The plaintiffs had claimed, among other things, that the Washington Metropolitan Area Transit Authority failed to reprogram its track alarms that detect two trains on the same track.
WMTA had programmed the alarms as minor, meaning they are automatically deleted by a computer if unacknowledged after 60 seconds. Major alarms, on the other hand, remain until they are manually deleted.
Judge Reggie Walton agreed with the WMTA’s argument that “its decision to designate these alarms as minor was a decision protected by the doctrine of sovereign immunity.”
A national transit safety board pointed out that that the two minor alarms in question are activated quite frequently – about 8,000 times per week. Reclassifying these alarms as major would bog down Metro employees and divert their attention from other “critical responsibilities,” WMTA claimed.

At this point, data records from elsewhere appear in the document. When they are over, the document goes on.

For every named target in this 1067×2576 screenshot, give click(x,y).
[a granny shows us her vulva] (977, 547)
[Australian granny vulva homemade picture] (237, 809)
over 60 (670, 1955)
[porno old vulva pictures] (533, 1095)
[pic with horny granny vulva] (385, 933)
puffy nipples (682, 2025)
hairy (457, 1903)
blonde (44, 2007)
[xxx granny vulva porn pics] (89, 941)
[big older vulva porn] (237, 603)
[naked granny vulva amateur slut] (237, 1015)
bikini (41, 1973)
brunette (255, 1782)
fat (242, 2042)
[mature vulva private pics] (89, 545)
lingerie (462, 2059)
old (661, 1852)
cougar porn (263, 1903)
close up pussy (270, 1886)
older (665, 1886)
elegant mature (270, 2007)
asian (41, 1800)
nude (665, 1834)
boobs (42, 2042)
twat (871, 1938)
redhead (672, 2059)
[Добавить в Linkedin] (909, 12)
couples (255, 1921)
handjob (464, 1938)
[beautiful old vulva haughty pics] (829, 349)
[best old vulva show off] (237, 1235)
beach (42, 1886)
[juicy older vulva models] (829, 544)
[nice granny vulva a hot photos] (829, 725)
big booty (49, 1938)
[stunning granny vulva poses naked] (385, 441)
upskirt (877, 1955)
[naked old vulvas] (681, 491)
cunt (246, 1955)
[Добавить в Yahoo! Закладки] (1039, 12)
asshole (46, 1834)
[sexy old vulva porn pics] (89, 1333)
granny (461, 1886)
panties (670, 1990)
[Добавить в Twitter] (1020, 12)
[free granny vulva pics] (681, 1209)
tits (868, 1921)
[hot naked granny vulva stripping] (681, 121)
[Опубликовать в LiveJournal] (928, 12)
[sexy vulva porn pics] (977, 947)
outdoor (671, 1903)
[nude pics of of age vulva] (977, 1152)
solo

“The court agrees that it cannot second-guess WMATA’s decision to reprogram its alarm system and designate the alarms … as minor rather than major alarms,” Walton wrote.
Such discretionary decisions are protected by sovereign immunity, the judge found. Walton’s order dismissed counts IV and XIII from the “Fort Totten Metrorail Cases,” which are led by Jenkins v. Washington Metropolitan Area Transit Authority, et al.
The June 22, 2009, train collision occurred during the afternoon rush hour on the Red Line between the Takoma and Fort Totten train stations when the Metro computer system failed to detect a train waiting between the two stations. The collision killed nine and injured more than 80.